News sites use trackers more indiscriminately than ever. A random sample of twenty digital properties yields stunning results. Last week, we looked at how long web sites take to load, today, we see how messy their user data collection is.
When landing on Politico’s home page, your browser loads about 100 pieces of code known as Trackers – behind your back. These trackers are used mostly for advertising: detecting/building user profiles, serving targeted ads, picking up the brand with the best fit on a realtime bidding platform. Other trackers are beacons aimed, for instance, at following the reader from one site to another (the kind you gleefully thank when the North Face jacket you once looked at ends up pursuing you for months). Another kind of tracker is quite indispensable, it involves analytics, counting users, sessions, time spent, etc. With the advent of the social web came all sorts of trackers, users’ connectors to social or affiliation programs. For good measure, some sites also insert chunks of code aimed at organizing A/B Testing — submitting configuration A to a segment of the audience and configuration B to the other to see what works best. (Weirdly enough, A/B trackers are by far the least deployed, accounting for 1% of the total.)
In fairness, Politico is often a fast site and doesn’t always load its full stack of trackers. Most likely, the loading process times out (as show before, when I wanted to make a screenshot of the page, it was stuck to “only” 89 trackers.
Politico might the most trackers-saturated site of our random sample, but others are not far off. The Daily Mail is one of the most popular news sites in the world with 26m uniques visitors per month at home and 67m UVs in the US, according to Comscore. A single click on its Mail Online flagship sends a whopping 672 requests, but it manages to run them at blazing speed (19 sec loading time) for a feather weight of 3 Mb, including 2.7 Mb for 578 super-optimized pictures that don’t exceed 120 Kb each.

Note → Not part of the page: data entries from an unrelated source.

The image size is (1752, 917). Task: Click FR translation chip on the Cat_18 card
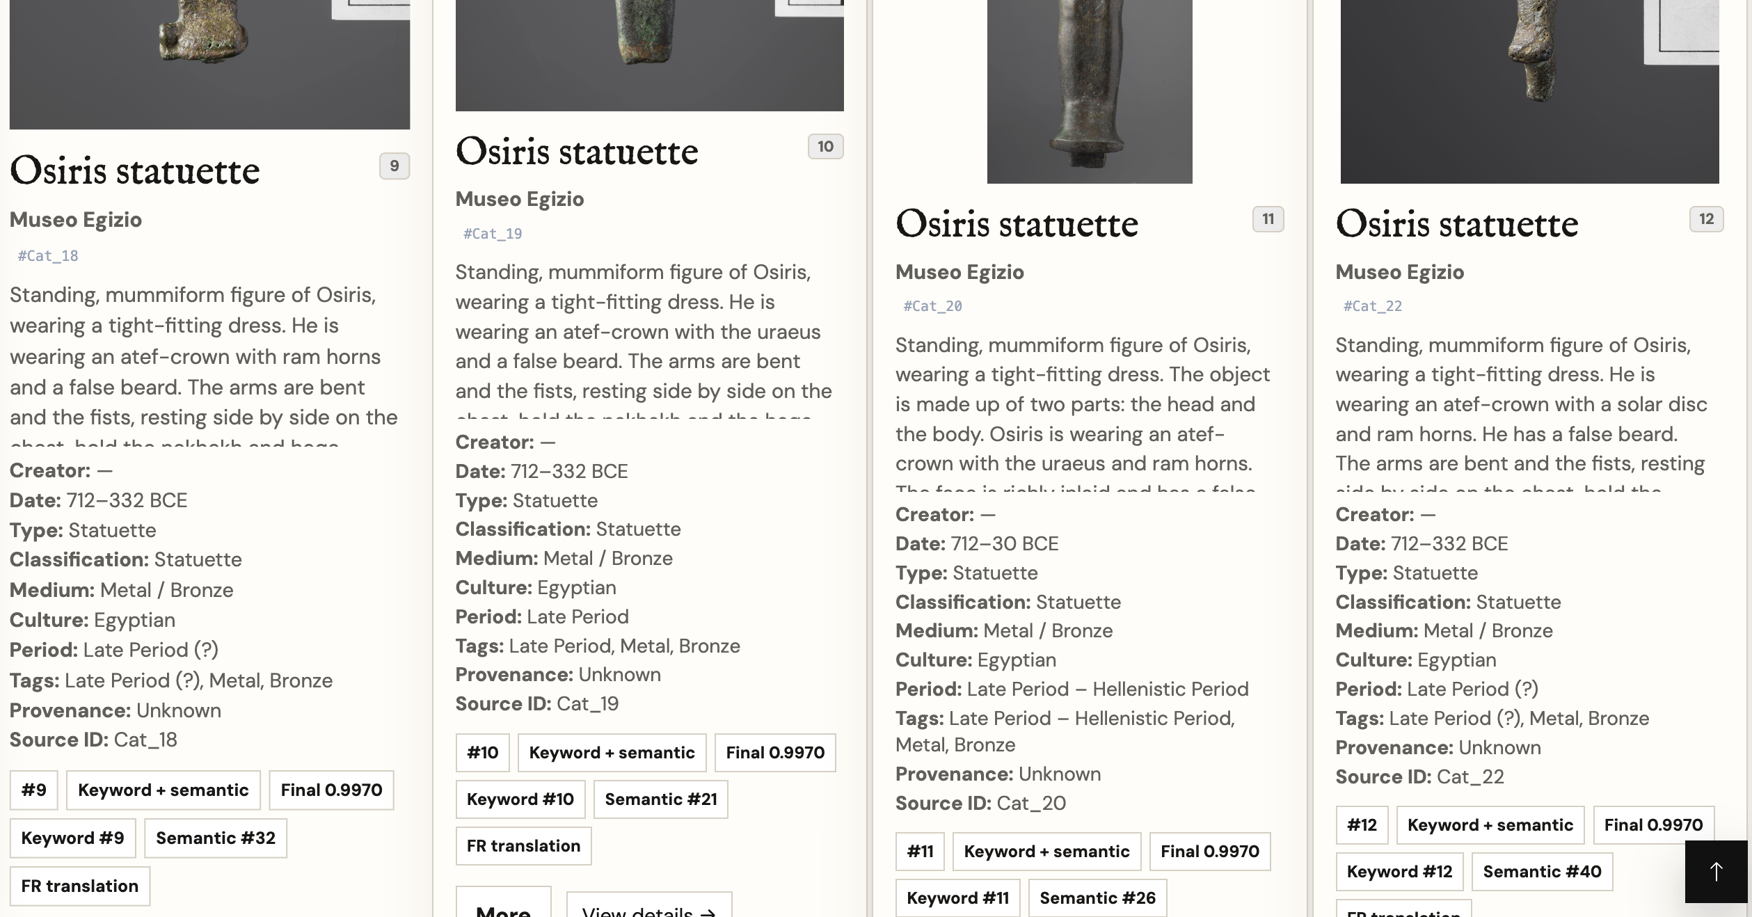point(80,886)
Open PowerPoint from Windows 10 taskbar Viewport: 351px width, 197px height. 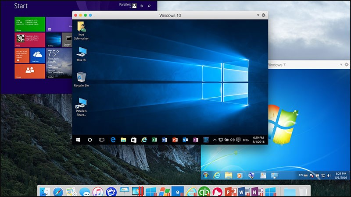pyautogui.click(x=175, y=140)
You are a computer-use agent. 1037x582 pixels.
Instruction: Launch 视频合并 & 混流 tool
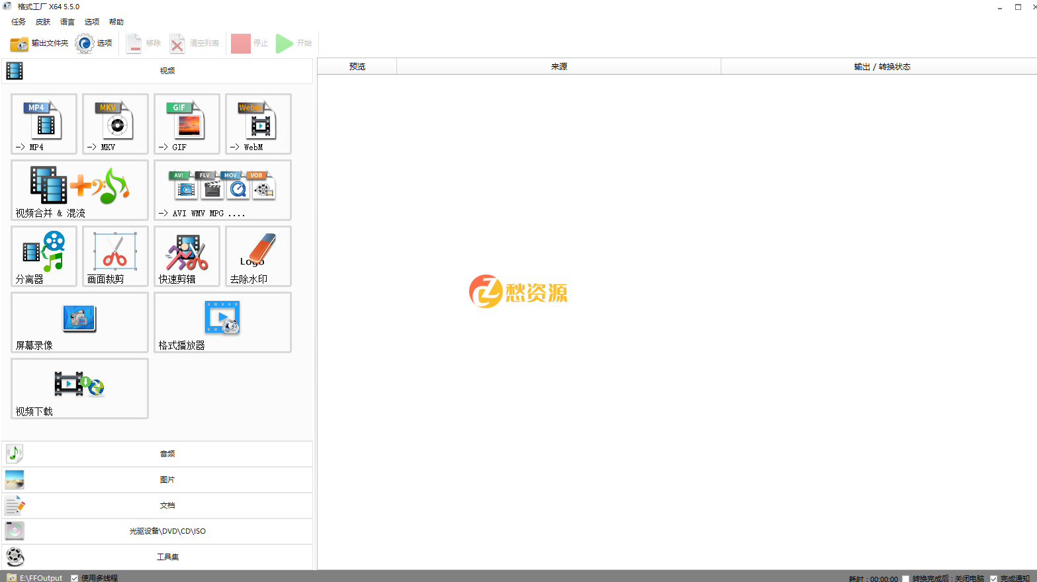click(79, 190)
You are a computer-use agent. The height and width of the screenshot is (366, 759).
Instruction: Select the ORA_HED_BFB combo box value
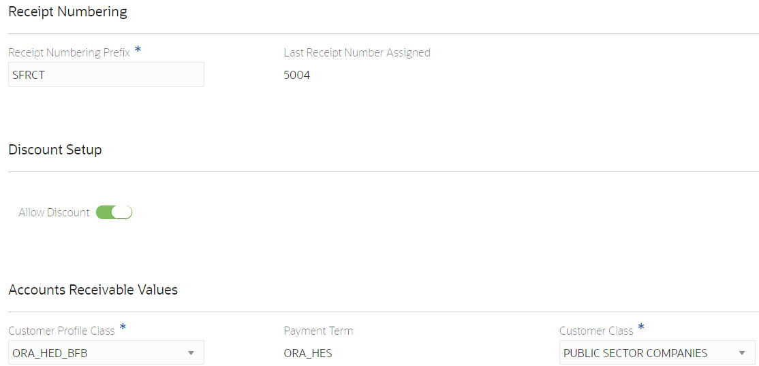[x=50, y=353]
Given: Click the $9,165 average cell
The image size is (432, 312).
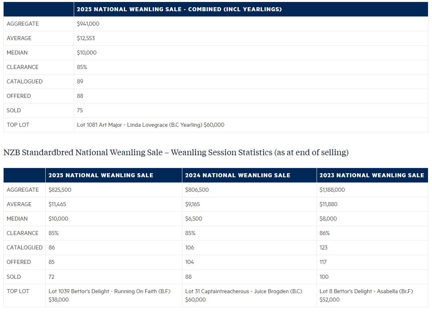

The Mail Online wins many digital speed/weight records. It is one of the most optimized web sites in the world (see our last week story on the obesity plaguing the news industry). But when it comes to monitoring users, The Mail Online also scores high with 79 trackers loaded in one stroke (see below), of which I was able to detail only 63 in my main table:
A broader analysis conducted last week on a random selection of large news sites shows a surprising high reliance on trackers of all types: On average, their home pages load about 30 trackers (article pages usually do less). Here is the ranking:
In total, the 20 sites sample collected 516 trackers. They come from about 100 vendors displayed on this column’s header chart of (As I’m sure I’ll find its way into various presentations in the coming months, the original Keynote file is available upon request — always happy to help.) To measure this, I simply loaded the Ghostery browser extension on my Chrome and Firefox browsers (I wanted to detect discrepancies — none found). Finally, I got a table that looked like this:
The table above is available as a Google Docs Spreadsheet here and in PDF format here.
About 60% of this trackers are ad-related. The crowd is obviously dominated by the two players commanding 60% of the global digital advertising: Google (53 trackers spotted) and Facebook (33). Then comes a cohort of players, some serious, others more questionable.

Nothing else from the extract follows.